Abstract
Background: Although progression-free survival (PFS) in early-stage (ES) classic Hodgkin Lymphoma (cHL) is high, there remains a subset of patients (pts) at higher risk of worse outcomes, particularly in those with unfavorable risk disease. Leveraging pt-level data from within the HoLISTIC (Hodgkin Lymphoma International STudy for Individual Care) Consortium, the E-HIPI was developed in clinical trial pts and validated in real-world registry pts to predict 2-year (y) PFS (Rodday. NEJM Evidence 2025). Continuous, objective, and readily measurable pre-treatment variables were considered, with sex, maximum tumor diameter, albumin, and hemoglobin included as significant predictors. Using the E-HIPI, interactive calculators for pt risk, comparison, and stratification were created (https://rtools.mayo.edu/holistic_ehipi/). Although the E-HIPI was developed and validated in both unfavorable and favorable ES cHL pts, the clinical predictors are primarily markers of unfavorable disease. In the development and initial validation cohorts, 2y PFS was 93.7% and 90.3%, respectively, the C-statistic was 0.63 in both cohorts, calibration was strong with slight underprediction of events in the validation cohort, and the E-HIPI outperformed the historic binary classification of patients as favorable or unfavorable using EORTC criteria. However, since pts in the original E-HIPI development and validation were primarily treated with ABVD chemotherapy protocols, additional validation is needed, particularly among pts with unfavorable ES cHL who were treated initially with more intensive chemotherapeutic platforms (e.g., BEACOPP-based). Thus, we conducted an external validation of the E-HIPI in pts treated on recent unfavorable ES cHL GHSG trials.
Methods: The validation cohort included 2367 adults (ages 18 to 60y) with newly-diagnosed unfavorable cHL from randomized phase 3 trials conducted by the GHSG (HD14 von Tresckow. JCO 2012; and HD17 Borchmann. Lancet 2021). We calculated the predicted probability of 2y PFS events based on the E-HIPI model equation (scale 1-100%). Model performance was assessed using discrimination and calibration. Discrimination, which is the model's ability to separate high and low risk pts, was assessed using Harrell's C-statistic. Calibration, which is the model's ability to accurately predict absolute risk, was assessed by comparing observed and predicted probabilities of 2y PFS events within quintiles of predicted probabilities and estimating calibration-in-the-large (predicted minus observed event rate) and the calibration slope.

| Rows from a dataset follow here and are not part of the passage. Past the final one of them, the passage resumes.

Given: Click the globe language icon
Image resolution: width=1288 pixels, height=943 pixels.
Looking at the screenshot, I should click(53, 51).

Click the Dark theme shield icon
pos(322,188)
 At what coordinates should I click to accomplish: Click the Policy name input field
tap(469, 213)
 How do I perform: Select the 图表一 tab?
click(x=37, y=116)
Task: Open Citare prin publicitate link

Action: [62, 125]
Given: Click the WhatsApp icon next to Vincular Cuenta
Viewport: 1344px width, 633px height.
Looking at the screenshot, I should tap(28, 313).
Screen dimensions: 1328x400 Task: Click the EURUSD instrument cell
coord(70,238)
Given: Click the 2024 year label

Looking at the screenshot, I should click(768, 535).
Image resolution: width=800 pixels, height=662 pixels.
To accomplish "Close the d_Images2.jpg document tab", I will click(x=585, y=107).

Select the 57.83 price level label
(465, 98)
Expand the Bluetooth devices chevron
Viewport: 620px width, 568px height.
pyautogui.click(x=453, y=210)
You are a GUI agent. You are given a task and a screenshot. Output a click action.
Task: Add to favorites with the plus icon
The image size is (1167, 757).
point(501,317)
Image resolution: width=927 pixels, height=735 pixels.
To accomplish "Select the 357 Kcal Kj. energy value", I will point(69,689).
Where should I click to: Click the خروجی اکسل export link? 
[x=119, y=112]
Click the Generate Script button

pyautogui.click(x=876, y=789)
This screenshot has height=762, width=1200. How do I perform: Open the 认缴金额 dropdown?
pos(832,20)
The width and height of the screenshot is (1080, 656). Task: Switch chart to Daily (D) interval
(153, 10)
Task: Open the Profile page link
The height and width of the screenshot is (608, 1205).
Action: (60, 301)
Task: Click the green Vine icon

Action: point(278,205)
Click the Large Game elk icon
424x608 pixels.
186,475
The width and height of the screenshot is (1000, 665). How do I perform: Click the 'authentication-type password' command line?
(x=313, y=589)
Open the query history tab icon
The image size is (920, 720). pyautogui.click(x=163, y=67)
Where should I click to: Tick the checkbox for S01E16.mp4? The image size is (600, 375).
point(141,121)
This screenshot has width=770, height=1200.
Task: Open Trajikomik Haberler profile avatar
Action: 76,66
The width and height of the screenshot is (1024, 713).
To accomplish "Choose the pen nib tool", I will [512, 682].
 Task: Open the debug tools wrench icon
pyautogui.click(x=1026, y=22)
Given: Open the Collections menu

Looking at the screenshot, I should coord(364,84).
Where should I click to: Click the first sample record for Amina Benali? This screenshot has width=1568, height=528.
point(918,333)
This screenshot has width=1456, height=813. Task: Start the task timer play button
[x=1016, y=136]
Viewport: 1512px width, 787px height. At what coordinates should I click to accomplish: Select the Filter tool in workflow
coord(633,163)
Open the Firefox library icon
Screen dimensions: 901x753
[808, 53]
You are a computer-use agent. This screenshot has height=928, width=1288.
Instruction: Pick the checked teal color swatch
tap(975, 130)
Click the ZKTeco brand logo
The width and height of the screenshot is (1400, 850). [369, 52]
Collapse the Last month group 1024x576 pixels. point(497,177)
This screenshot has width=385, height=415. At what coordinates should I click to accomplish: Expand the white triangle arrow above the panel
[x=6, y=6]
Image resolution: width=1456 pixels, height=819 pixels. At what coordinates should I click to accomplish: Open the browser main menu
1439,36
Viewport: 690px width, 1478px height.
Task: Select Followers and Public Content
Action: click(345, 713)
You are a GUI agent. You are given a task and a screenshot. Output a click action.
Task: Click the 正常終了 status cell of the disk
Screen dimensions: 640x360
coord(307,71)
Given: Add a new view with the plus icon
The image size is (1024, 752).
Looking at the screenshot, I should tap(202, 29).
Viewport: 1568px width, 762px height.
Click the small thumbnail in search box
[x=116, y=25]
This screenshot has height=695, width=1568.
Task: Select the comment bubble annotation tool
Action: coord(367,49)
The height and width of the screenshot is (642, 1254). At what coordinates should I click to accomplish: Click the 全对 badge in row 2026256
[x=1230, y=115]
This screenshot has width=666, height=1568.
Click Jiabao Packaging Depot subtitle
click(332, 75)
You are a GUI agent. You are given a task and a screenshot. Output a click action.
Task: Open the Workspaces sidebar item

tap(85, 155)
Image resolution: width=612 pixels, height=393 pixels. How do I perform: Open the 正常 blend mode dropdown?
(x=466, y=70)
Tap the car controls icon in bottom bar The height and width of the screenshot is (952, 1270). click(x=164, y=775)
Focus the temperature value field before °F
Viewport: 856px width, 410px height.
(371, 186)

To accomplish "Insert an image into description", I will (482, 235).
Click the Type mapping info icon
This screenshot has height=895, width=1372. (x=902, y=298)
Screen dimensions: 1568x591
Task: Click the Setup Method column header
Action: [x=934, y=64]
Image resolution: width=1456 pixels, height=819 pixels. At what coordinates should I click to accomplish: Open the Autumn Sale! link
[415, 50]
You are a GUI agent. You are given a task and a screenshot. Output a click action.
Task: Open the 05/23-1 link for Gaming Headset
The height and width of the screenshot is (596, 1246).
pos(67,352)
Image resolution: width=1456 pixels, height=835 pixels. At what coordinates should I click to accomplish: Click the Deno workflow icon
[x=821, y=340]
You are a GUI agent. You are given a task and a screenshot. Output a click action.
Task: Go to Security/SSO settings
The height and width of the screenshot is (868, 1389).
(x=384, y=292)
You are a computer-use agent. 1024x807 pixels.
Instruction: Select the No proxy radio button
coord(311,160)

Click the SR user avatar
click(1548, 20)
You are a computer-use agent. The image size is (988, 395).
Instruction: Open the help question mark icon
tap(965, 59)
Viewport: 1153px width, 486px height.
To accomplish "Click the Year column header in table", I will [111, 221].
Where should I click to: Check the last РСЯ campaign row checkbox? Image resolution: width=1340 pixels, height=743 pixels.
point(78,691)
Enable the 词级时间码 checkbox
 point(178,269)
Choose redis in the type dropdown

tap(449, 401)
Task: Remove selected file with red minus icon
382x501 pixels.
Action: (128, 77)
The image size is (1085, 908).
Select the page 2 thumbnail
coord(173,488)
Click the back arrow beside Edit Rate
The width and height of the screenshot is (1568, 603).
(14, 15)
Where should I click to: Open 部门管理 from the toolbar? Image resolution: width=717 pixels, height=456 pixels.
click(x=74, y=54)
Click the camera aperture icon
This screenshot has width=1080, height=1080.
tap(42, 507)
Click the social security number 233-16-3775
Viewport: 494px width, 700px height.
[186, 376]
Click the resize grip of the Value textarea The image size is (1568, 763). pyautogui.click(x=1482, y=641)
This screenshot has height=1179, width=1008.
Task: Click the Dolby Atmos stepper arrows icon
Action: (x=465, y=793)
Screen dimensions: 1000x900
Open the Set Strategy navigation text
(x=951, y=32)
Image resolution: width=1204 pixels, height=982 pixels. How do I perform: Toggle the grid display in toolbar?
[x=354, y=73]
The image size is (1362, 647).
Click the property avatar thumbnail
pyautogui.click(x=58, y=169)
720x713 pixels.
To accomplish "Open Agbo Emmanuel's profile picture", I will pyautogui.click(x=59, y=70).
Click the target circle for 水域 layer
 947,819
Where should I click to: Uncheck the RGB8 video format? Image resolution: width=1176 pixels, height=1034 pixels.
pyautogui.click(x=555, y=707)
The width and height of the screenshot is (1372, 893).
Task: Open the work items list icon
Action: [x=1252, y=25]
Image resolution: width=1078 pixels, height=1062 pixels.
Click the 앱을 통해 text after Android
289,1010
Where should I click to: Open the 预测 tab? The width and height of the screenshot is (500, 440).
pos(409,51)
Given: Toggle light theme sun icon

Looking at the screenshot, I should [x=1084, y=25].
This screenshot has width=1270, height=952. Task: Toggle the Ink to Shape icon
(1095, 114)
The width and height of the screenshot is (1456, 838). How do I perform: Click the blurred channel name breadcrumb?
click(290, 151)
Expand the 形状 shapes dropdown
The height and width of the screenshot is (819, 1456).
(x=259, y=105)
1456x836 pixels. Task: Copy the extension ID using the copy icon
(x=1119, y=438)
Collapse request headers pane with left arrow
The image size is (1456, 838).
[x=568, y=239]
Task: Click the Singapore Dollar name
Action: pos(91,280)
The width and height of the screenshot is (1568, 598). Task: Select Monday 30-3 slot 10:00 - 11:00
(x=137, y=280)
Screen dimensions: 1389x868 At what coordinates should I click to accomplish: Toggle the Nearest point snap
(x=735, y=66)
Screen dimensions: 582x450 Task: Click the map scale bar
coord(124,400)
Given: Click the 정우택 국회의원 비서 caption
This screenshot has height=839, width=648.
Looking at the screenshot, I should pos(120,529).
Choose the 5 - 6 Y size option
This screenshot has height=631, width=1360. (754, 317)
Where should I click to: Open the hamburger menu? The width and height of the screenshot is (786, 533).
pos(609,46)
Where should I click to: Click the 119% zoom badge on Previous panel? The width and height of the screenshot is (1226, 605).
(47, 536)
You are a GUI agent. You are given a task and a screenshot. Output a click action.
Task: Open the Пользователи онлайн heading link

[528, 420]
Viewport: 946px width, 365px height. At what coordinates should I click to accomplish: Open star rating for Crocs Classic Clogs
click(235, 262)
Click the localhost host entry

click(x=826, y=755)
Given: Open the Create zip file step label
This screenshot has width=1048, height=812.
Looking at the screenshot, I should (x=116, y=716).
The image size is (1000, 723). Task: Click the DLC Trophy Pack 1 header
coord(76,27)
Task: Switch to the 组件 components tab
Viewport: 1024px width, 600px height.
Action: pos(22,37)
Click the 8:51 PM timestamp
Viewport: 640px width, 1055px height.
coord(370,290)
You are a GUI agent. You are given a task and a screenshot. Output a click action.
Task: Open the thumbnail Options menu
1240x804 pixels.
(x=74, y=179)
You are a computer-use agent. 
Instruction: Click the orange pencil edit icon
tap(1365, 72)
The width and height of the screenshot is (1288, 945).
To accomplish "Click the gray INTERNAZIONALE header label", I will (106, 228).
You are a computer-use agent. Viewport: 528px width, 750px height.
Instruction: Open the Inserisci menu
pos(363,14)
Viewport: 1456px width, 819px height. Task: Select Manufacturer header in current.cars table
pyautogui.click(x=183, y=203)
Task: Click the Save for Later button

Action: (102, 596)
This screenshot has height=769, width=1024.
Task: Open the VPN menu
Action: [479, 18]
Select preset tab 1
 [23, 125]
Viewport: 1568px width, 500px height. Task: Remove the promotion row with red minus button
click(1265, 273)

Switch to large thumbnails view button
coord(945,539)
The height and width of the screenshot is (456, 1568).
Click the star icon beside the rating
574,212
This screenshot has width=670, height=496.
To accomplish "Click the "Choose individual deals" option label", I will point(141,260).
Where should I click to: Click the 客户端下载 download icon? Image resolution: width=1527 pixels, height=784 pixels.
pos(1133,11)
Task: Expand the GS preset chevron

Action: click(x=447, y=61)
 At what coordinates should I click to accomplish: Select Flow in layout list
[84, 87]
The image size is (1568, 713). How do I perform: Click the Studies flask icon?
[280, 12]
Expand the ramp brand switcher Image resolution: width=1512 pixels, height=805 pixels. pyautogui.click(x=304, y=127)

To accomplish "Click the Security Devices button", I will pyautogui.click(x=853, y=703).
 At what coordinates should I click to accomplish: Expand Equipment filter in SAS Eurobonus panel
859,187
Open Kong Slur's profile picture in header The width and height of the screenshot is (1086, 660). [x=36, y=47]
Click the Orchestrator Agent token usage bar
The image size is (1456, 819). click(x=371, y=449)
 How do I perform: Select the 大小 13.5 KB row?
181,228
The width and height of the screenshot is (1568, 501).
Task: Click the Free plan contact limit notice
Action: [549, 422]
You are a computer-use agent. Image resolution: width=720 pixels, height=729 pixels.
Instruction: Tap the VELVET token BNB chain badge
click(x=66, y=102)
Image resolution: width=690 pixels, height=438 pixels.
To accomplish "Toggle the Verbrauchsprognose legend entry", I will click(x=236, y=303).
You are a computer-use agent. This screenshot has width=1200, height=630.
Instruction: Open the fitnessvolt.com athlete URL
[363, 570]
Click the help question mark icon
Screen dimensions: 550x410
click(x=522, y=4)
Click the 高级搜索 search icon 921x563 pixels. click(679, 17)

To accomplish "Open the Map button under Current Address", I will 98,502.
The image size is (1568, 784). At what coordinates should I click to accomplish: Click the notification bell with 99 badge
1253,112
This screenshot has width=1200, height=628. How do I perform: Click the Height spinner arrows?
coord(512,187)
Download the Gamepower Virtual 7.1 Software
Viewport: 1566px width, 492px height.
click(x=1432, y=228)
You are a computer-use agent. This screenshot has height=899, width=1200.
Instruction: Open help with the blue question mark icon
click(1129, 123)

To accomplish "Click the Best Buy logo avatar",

Results: For pts treated on unfavorable GHSG trials, mean age was 33y, 95% had stage II disease, mean baseline E-HIPI score (i.e., predicted 2y PFS event rate) was 6.0% (SD=2.3%), and the observed 2y PFS rate was 96.2% (95%CI: 95.4-97.0%). The C-statistic was 0.65 (95% CI: 0.59-0.70), calibration-in-the-large was 0.02, and the calibration slope was 1.08 (95% CI: 0.52, 1.64). Within the lowest risk E-HIPI quintile, the observed 2y PFS event rate was 1.6%, compared with 6.1% in the highest risk quintile.
Conclusions: In external validation of the recently published E-HIPI in pts with cHL treated on unfavorable GHSG trials using more intensive BEACOPP-based protocols, discrimination was similar to the original development and validation cohorts. Collectively, the E-HIPI is a treatment-agnostic prediction tool across varied treatment regimens for unfavorable ES cHL pts. Better 2y PFS in the GHSG trials than in the E-HIPI development and initial validation cohorts may have contributed to mild misclassification, likely reflecting differences in treatment regimens. This may be resolved with recalibration or incorporating granular treatment variables into future models. Additional research is needed to understand E-HIPI performance in pts with favorable disease who have even lower event rates as well as to more fully predict individualized pt outcomes across varied chemotherapy platforms and radiation received for all ES cHL pts.